However, when you look at it from her perspective, it's very easy to see why the relationship won't work for her. I wonder if spending some time seeing it from her perspective (not the immediate transphobia things she has said, but the basic message that she isn't attracted to women), might help you accept this relationship can't survive this fundamental change.

Also remembering, you have known who you are for a very long time and have had the time to become aware and accept it. She's learning about it now. So she needs time to catch up.

Transitioning means changing so many, and every, aspect of your life. That must be liberating and scary at the same time.
 
Realising that men have no rights when it comes to kids & divorce,
Wife threatened to set me up with the police to kick me out to start with. Now, all the advice I have is not to move back home and not be around her without a witness.
To avoid AVOs. Fukd up.
 
Wife threatened to set me up with the police to kick me out to start with.
This sounds like fear and anger on her part, which are both pretty natural emotions to be struggling with during the break down of a marriage with a young child.

That doesn’t justify her behaviour. But…there tends to be two ways these things play out: the first, way too common response, is that both parties lean in to those emotions, fuel them in each other, and the relationship infinitely deteriorates. The biggest loser is the child, who ends up with parents that have a completely dysfunctional relationship, which they then have to figure out how to navigate.

The other way it can go? Which is much much harder short term, is someone injects some empathy, compassion and patience into the situation. A marriage dissolution is in the top 3 most stressful events that humans can go through. It makes sense that she (and you) both have emotions that are going pretty crazy right now.

But if you can step back, give each other space and time and compassion to go through that pain, then there is something that can be recovered on the other side. A relationship between 2 adults who are able to offer each other some compassion and understanding, and work together, despite their relationship with each other, for the sake of their child’s well-being.

It’s not fair. But you have a choice, right now, to lean into the fear and anger she’s projecting, and make it worse - but will not be the biggest loser in that situation. Your child will be.

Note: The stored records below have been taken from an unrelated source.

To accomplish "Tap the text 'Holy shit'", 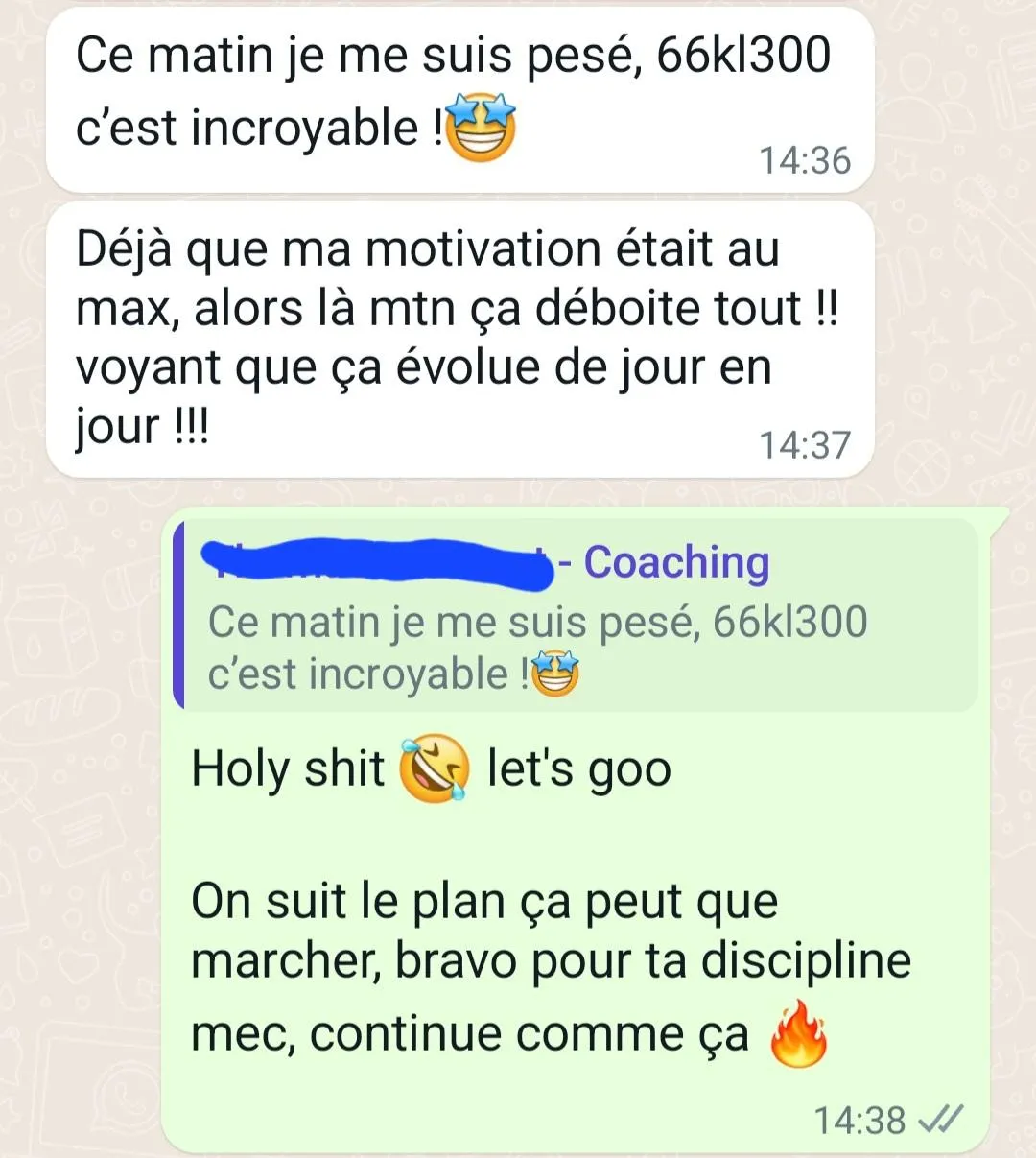I will pyautogui.click(x=288, y=768).
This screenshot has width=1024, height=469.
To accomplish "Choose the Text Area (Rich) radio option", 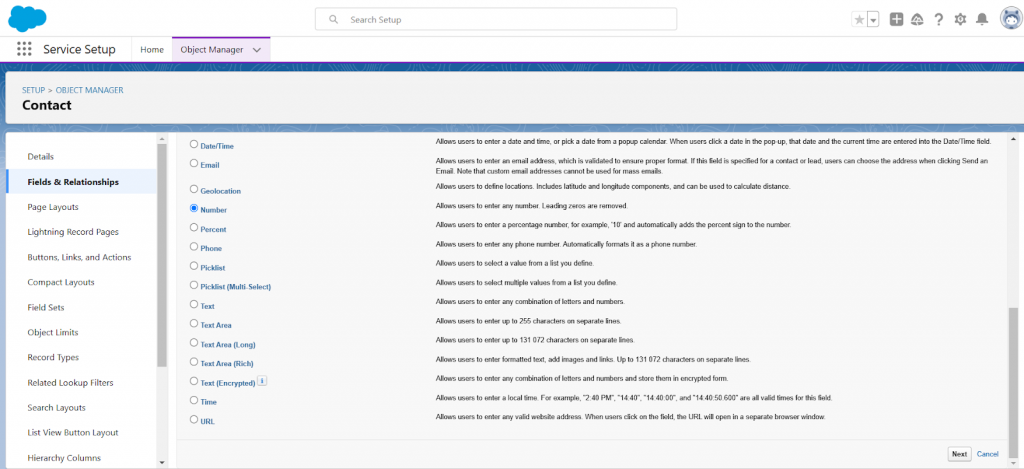I will 194,362.
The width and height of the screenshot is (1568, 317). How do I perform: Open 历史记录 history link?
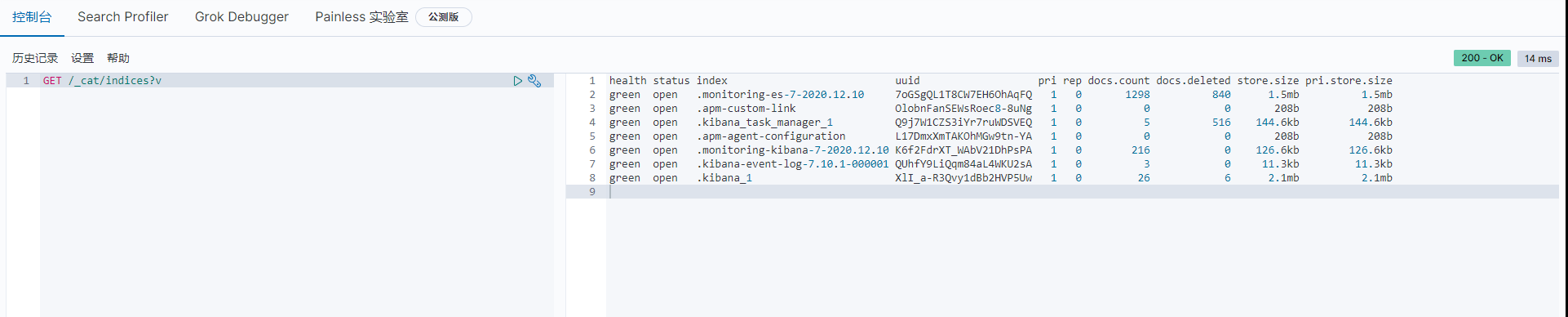tap(35, 58)
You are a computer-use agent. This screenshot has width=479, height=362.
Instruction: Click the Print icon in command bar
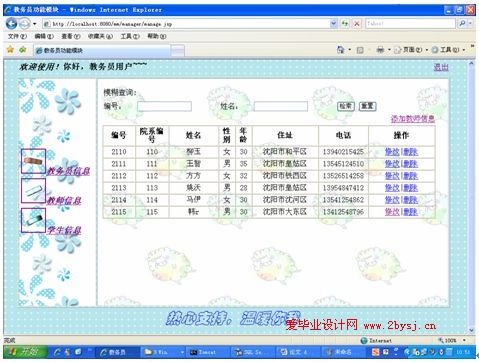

Or…acknowledge it for what it is. Offer compassion and patience, irrespective of whether she deserves it, so that at some point, your child has parents who are able to coexist with each other without being at war.

Take what’s helpful from that, leave the rest.
 
Now, all the advice I have is not to move back home and not be around her without a witness.
Some people are just volatile after break-up. They want to hurt the other person... even though they often still love them / feel something kind towards them, pain says hurt them to make them feel hurt the way they are feeling.

I was the primary carer of my kids in my last marriage, even with PTSD, and once we separated, my ex used PTSD to place me under supervised visits with my children so a professional can sign-off that I am a good person. Classic example of one party wanting to hurt the other party because they're hurting.

My advice is to do what you have to do IF you want to be part of your kids lives still. She may take it further once you jump that hurdle, to push you from her life, which the consequence is your kids lives. That happened to me... she knew I would break eventually (PTSD) and would have to remove myself all because it was her inflicting the ongoing suffering. Then she claimed the high ground, claiming she knew I would abandon them. Its just f*cked up... but romantic partners can be really hurtful.